The register covers the contractor's identity, their qualifications and credentials, the documents you have received from them, and their current approval status on your sites or projects.
Think of it as your contractor's "file" — compressed into a single row per contractor so you can see everything at a glance.
What does a contractor register record?
A well-designed contractor register will capture the following information for each contractor or subcontractor:
Identity and business details
- Contractor / subcontractor name — trading name and legal entity name if different
- ABN — Australian Business Number, used to verify the business is registered
- Primary contact — name, phone number, and email address
- Work type / trade — the category of work they perform (e.g., electrical, labour hire, cleaning, plant operation)
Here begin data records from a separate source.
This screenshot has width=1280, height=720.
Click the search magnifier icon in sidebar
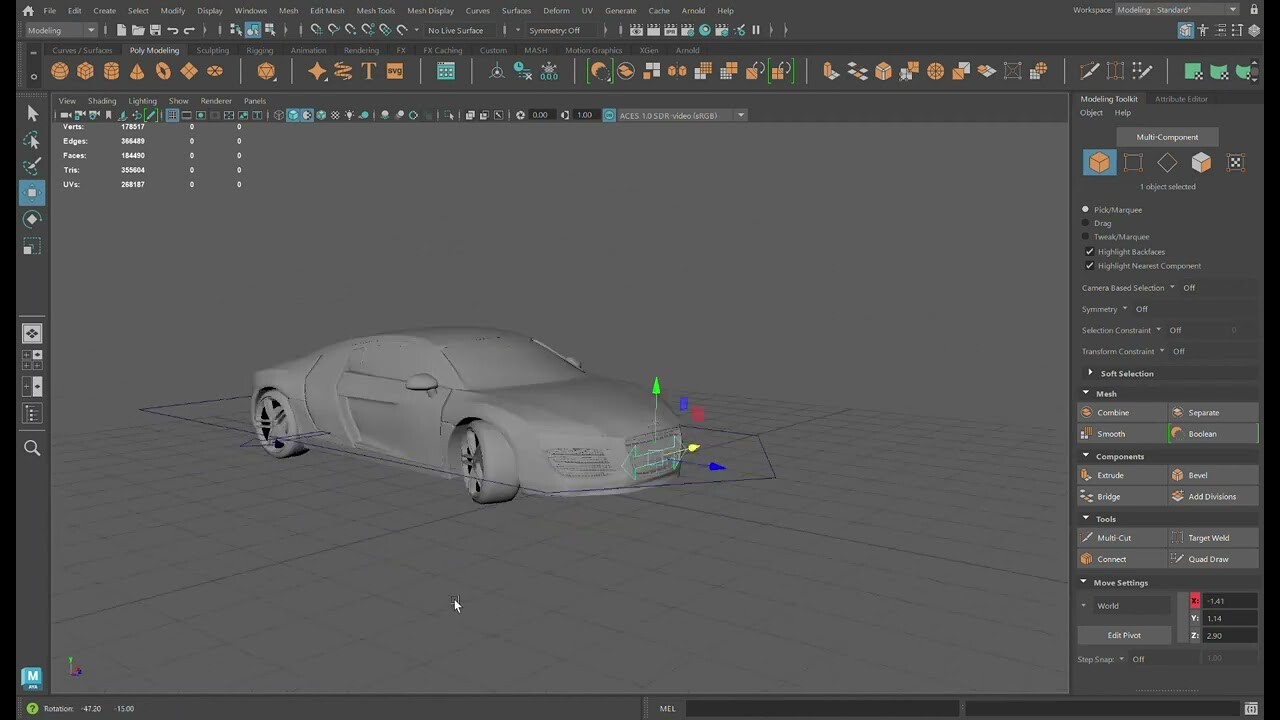click(32, 448)
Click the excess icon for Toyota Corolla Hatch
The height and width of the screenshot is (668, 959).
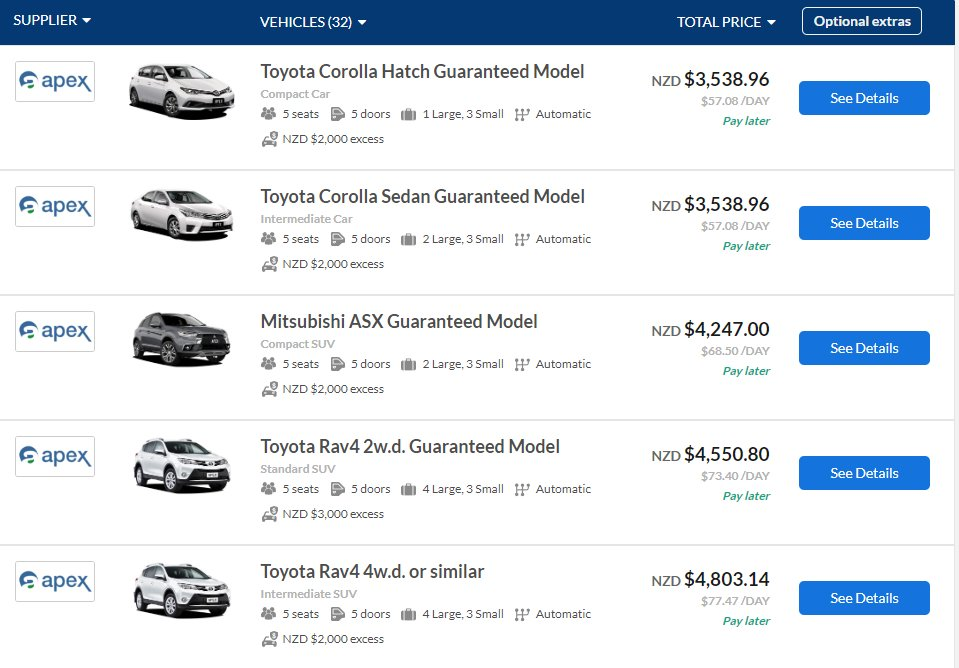click(x=268, y=139)
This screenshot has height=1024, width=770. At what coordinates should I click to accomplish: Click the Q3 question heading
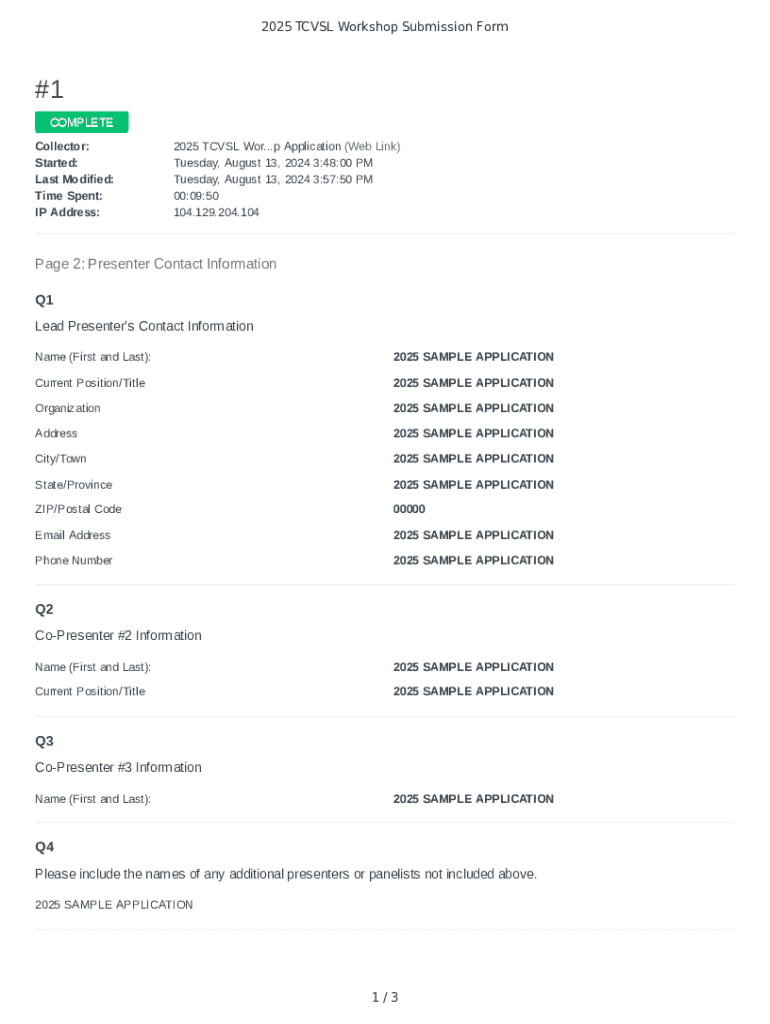point(44,741)
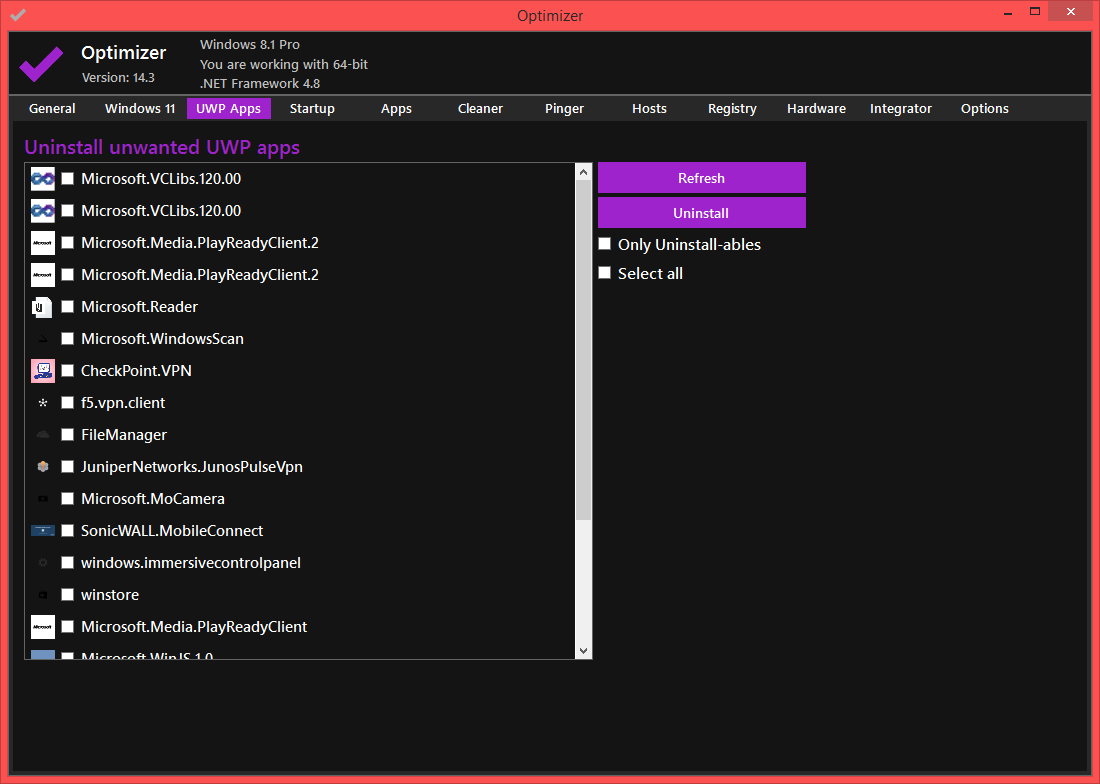Click the SonicWALL.MobileConnect app icon
Image resolution: width=1100 pixels, height=784 pixels.
tap(42, 531)
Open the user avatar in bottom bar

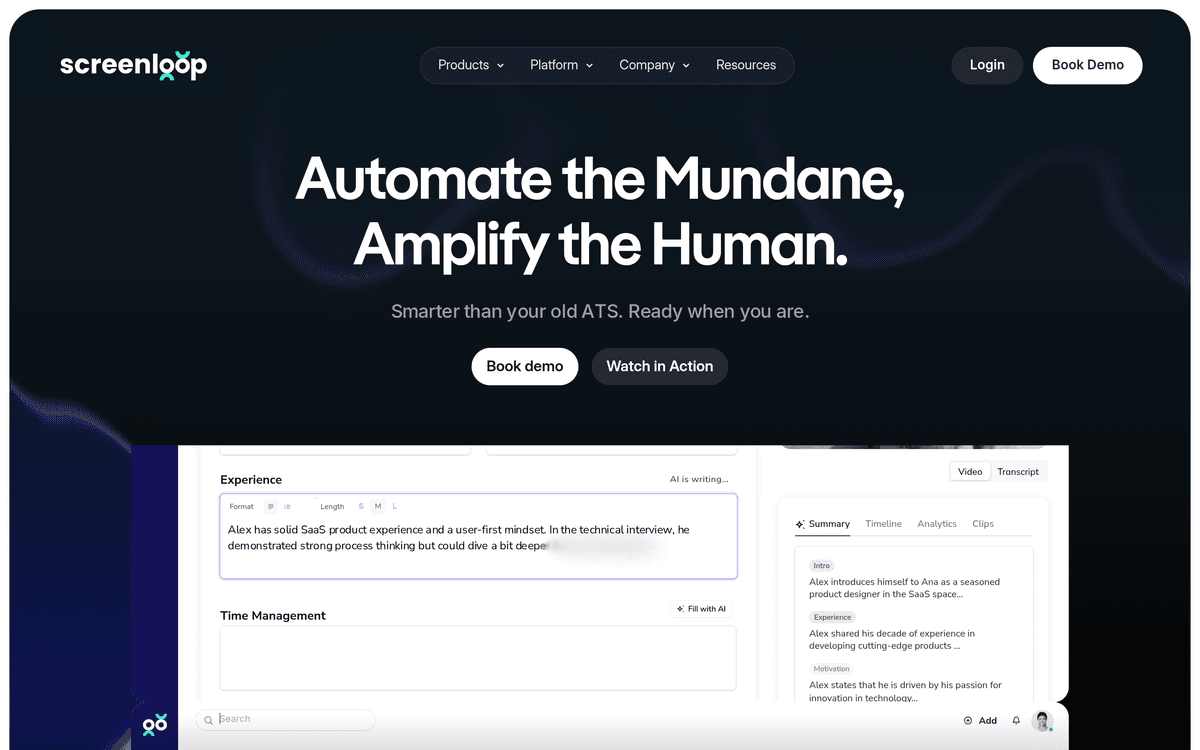tap(1042, 721)
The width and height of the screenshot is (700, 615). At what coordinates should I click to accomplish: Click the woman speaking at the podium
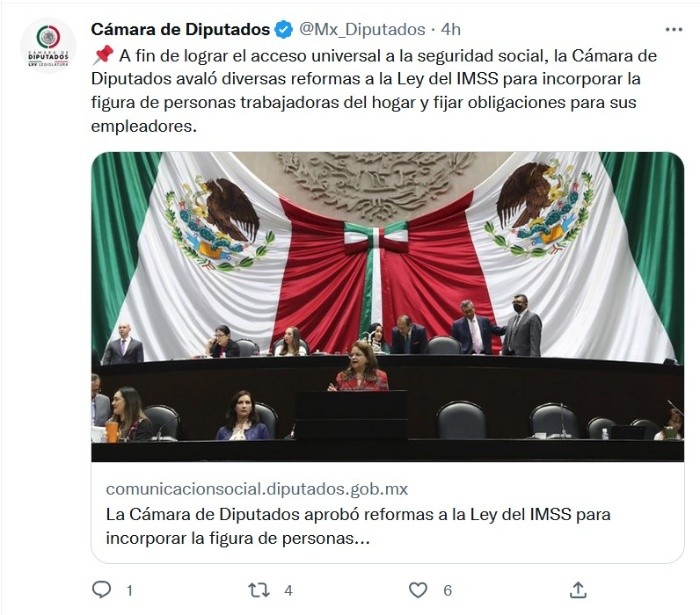coord(360,367)
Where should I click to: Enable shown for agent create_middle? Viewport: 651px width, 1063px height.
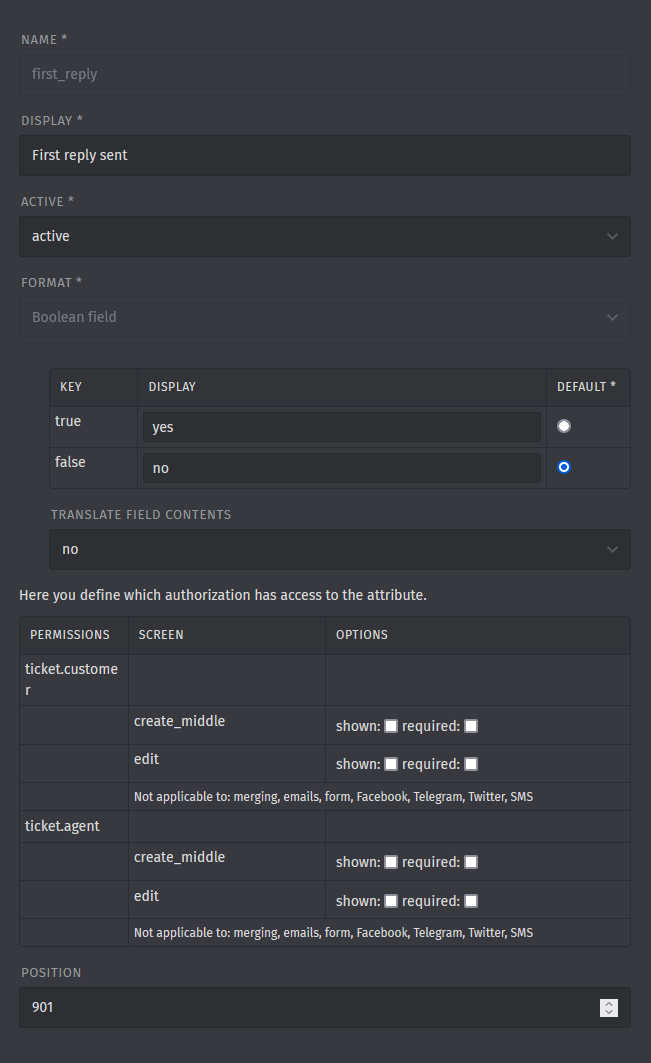pos(391,862)

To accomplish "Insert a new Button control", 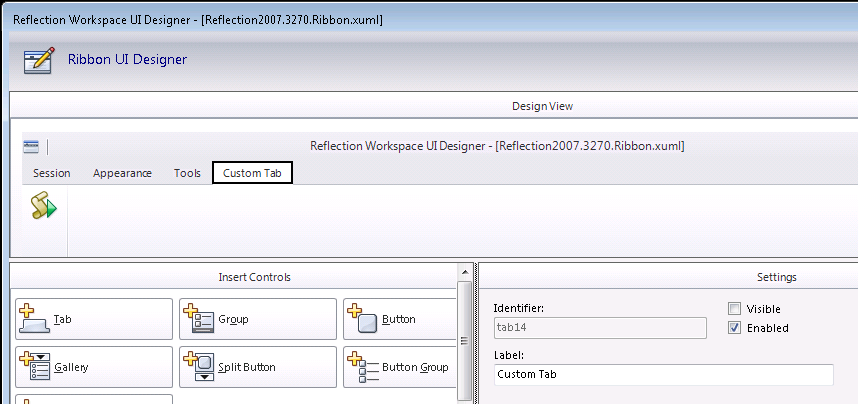I will click(394, 320).
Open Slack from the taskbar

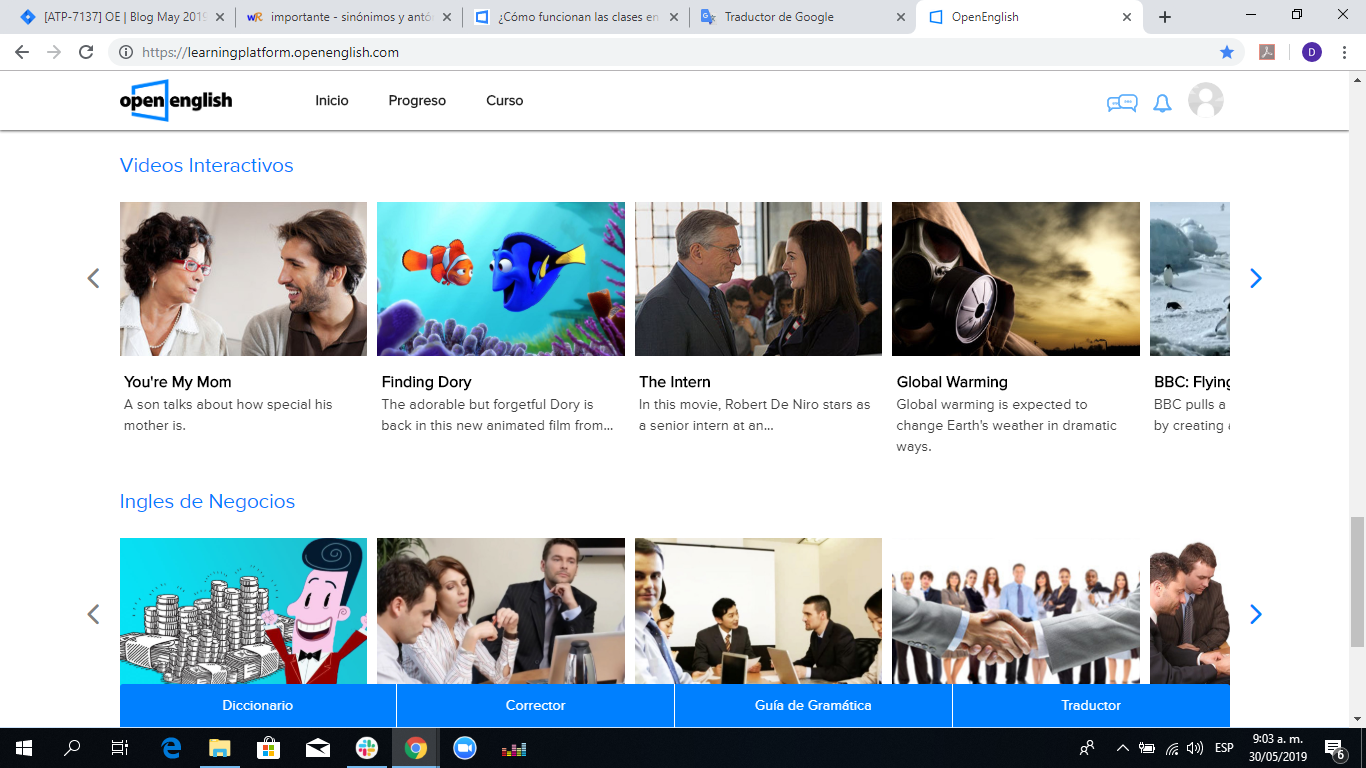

Description of work performed
- Scope of work — a brief description of the specific tasks or services they carry out for your business
- Site(s) or project(s) — where the work is performed
- Engagement dates — when the current engagement commenced and the expected end date
Insurance details
- Public liability insurance — insurer, policy number, coverage amount (minimum commonly specified in contracts), and expiry date
- Workers compensation insurance — insurer, policy number, and expiry date (required if the contractor has their own workers)
- Professional indemnity insurance — where relevant to the scope of work
- Other insurances — for example, plant and equipment insurance, where applicable
Recording expiry dates is essential — an expired policy provides no coverage, and the expiry date is the first thing an insurer or regulator will check after an incident.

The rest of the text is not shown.